Data Outlier Detection using the Chebyshev Theorem - Paper review and online adaptation

This is the first paper review, in a series of paper reviews and implementations I would like to do, on *online (or streaming) outlier detection algorithms*. I believe with the advent of the Internet of Things it will be an important subject to research and study with all the sensory data to be produced and consumed. All the knowledge from this series will be gathered in the awesome-streaming-outlier-detection repository.

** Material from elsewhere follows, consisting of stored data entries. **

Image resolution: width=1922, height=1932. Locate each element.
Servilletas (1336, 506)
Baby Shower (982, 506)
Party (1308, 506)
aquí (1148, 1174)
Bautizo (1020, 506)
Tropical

In this first post in the series I am going to present the 2005 paper: Data Outlier Detection using the Chebyshev Theorem by Brett G. Amidan, Thomas A. Ferryman, and Scott K. Cooley.

The paper uses the Chebyshev inequality in order to calculate upper and lower outlier detection limits. These thresholds give a bound to the percentage of data that fall ouside *k* standard deviations from the mean, while on the same time, the calculations make no assumptions about the distribution of the data. This is important as often the distribution is not known and we don't want to make any assumption over it. The only assumptions the method makes is that the data are independent measurements and that only a small percentage of the outliers are contained in the data.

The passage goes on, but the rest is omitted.